Думается, упоминание об обращении с винтовкой относится к тому времени в ноябре 1919-го, когда Булгаков в качестве военного врача принимал участие в карательных экспедициях против восставших чеченцев и даже, как мы помним, был контужен. Слова же «я тоже не служил, а вот приходится…» относятся, мы полагаем, уже к новой должности Булгакова. Ведь о службе военным врачом он так сказать не мог, поскольку ранее, в 1916 году, уже работал во фронтовых госпиталях. Но служба Булгакова в момент написания фельетона явно не была службой боевого офицера, зато была связана с постоянными железнодорожными разъездами как на фронт, так и по тыловым районам («каждую минуту быть готовым к тому, чтоб оказаться в эшелоне, или еще к какой-нибудь неожиданности военного характера» – может быть, спешной эвакуации из-за приближения красных?). В одной из таких поездок он подхватил тиф, что во многом предопределило дальнейшую судьбу писателя.
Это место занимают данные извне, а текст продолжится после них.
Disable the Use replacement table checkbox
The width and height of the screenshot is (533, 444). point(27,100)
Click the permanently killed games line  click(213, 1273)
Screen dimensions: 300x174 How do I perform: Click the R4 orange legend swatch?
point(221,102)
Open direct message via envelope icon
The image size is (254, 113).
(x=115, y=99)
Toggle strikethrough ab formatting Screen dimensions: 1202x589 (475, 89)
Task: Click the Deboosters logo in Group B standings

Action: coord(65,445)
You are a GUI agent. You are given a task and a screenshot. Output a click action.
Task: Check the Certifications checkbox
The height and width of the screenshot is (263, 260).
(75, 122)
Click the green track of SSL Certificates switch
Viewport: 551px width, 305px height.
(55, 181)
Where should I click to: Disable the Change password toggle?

Что же касается призывов в воображаемом диалоге идти на фронт, обращенных автором и к самому себе, то они явно иллюзорны, ибо невозможно убедить тыловую кофейную публику идти на фронт ни угрозами, ни силой оружия, ни личным примером. Поэтому слова: «И вам и мне ничего не остается, как принять участие так или иначе в войне», – автор произносит лишь в фантастическом видении, которое быстро рассеивается под звуки танго. Будущий автор «Белой гвардии», «Дней Турбиных» и «Бега» уже давно понимал обреченность белого дела.
По рассказам Т.Н. Лаппа, последняя поездка Булгакова из Владикавказа при белых была в Пятигорск. Во время этой поездки он заразился возвратным тифом: «Михаил съездил – на сутки. Вернулся: «Кажется, я заболел». Снял рубашку, вижу: насекомое. На другой день – головная боль, температура сорок. Приходил очень хороший местный врач, потом главный врач госпиталя (еще одно доказательство, что госпиталь не был расформирован. –
В другой версии своего рассказа Татьяна Николаевна вспоминала: «А белые тут уже зашевелились, красных ждали. Я пошла к врачу, у которого Михаил служил, говорю, что он заболел. «Да что вы! Надо же сматываться!» Я говорю: «Не знаю как. У него температура высокая, страшная головная боль, он только стонет и всех проклинает. Я не знаю, что делать». Дал он мне адрес еще одного врача, владикавказского, тоже военный. Они его вместе посмотрели и сказали, что трогать и куда-то везти его нельзя. Тут приходят соседи, кабардинцы, приносят черкески: «Вот. Одевайтесь и давайте назад. Сегодня уходим». Я, конечно, никуда уйти не могу – Михаил лежит весь горячий, бредит, ерунду какую-то несет… Я безумно уставала. Как не знаю что. Все же надо было что-то делать – воду все время меняла, голову намачивала… лекарства врачи оставили, надо было давать… И вот, дня через два я выхожу – тут уж не до продуктов, в аптеку надо было – город меня поразил: пусто, никого. По улицам солома летает, обрывки какие-то, тряпки валяются, доски от ящиков… Как будто большой пустой дом, который бросили. Белые смылись тихо, никому ничего не сказали. По Военно-Грузинской дороге. Конечно, они глупо сделали – оставили склады с продовольствием. Ведь можно было как-то… в городе оставались люди, которые у них работали. В общем – никого нет. И две недели никого не было. Такая была анархия! Ингуши грабили город, где-то все время выстрелы… Я бегу, меня один за руку схватил. Ну, думаю, конец. Но ничего, обошлось. И вот Михаил лежал. Один раз у него глаза закатились, я думала – умер. Но потом прошел кризис, и он медленно-медленно стал выздоравливать. Это когда уже красные стали».
Сам Булгаков 1 февраля 1921 года писал двоюродному брату Константину: «Весной я заболел возвратным тифом, он приковал меня… Чуть не издох, потом летом опять хворал».